In a news brief issued on June 14, IMF First Deputy Managing Director Stanley Fischer announced that the Executive Board of the IMF had met that day to assess Albania’s request for a second annual arrangement and augmentation of access under the Enhanced Structural Adjustment Facility (ESAF). “The request was approved and, as a result, SDR 21.5 million (about $30 million) is available to Albania during the second annual ESAF arrangement.
“Directors commended the authorities for their success in restoring macroeconomic stability following the 1997 financial disturbances, which were occasioned by the collapse of pyramid schemes. They noted that in 1998, output rebounded from its earlier losses, inflation was significantly reduced, and international reserves were kept at a reasonably comfortable level. Directors considered that this success stemmed from the implementation of prudent macroeconomic policies and continued progress in key structural reforms, despite the formidable challenges resulting from the Kosovo crisis. Directors recognized that the flood of refugees into Albania since the crisis erupted in late March had placed tremendous strains on the social and economic infrastructure as well as on the budget and balance of payments.
“Directors considered that, with sufficient external support, the crisis need not derail Albania’s recovery or prove inflationary. Donor financing of Kosovo-related expenses should enable the government to keep within its 1999 fiscal and monetary program targets, while maintaining a robust rate of growth. Directors emphasized the critical role that financial support from the international community would need to continue to play in meeting the costs of the Kosovo crisis. Directors noted that the achievement of the targeted budgetary outcome would provide room for the expansion of private credit under the monetary program, although this expansion would be desirable only if bank restructuring efforts were accelerated and bank supervision practices strengthened. Noting the authorities’ prudent implementation of monetary policy and success in restoring price stability, Directors saw scope for some interest rate cuts in the period ahead.

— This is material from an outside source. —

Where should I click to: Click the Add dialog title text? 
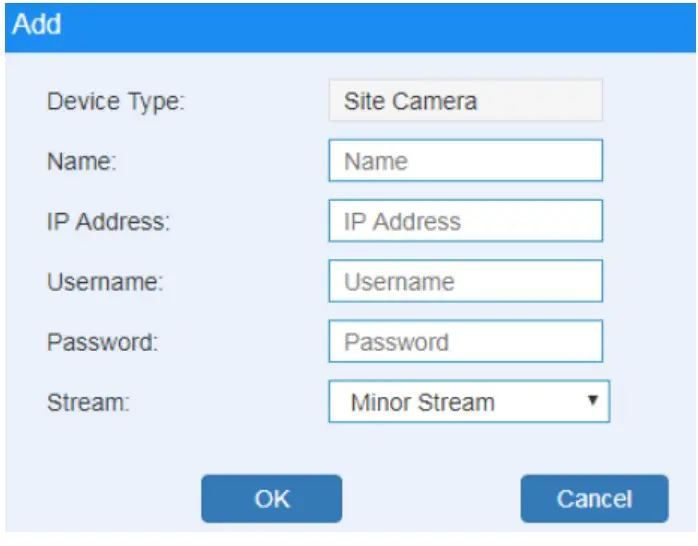coord(37,23)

“Directors stressed that it would be essential to maintain the momentum of structural reforms and efforts to improve governance if rapid growth was to be sustainable. In this connection, recent actions and statements by the authorities were particularly encouraging. Directors urged the government to intensify its efforts to mobilize tax revenues in order to provide sufficient budgetary resources for development and priority social spending. Directors considered that tax revenues could be increased by broadening the tax base, especially through the inclusion of the agricultural sector in the tax net, and by addressing the recognized problems of fraud and corruption in customs administration. Other priorities were to accelerate privatization in the banking and other strategic sectors of the economy and to build on the progress in agricultural land registration in order to foster the land market and consolidate land holdings.
“Directors also stressed that utmost vigilance was needed to ensure that the strains created by the Kosovo crisis did not weaken governance. The government should continue to implement its anticorruption program and necessary reforms in the judiciary, customs, and public administration. The pyramid scheme episode should also be brought to a speedy and transparent conclusion. Finally, Directors stressed that it was critical for the authorities to observe the highest standards of transparency in accounting for expenditures and funding connected with the Kosovo crisis. They accordingly welcomed the authorities’ intention to place the financial assistance provided by the donor community in a separate account and to make information on related transactions available to the public.
“Directors reiterated their strong support for the Albanian authorities’ adjustment and reform efforts and wished them every success,” Fischer said.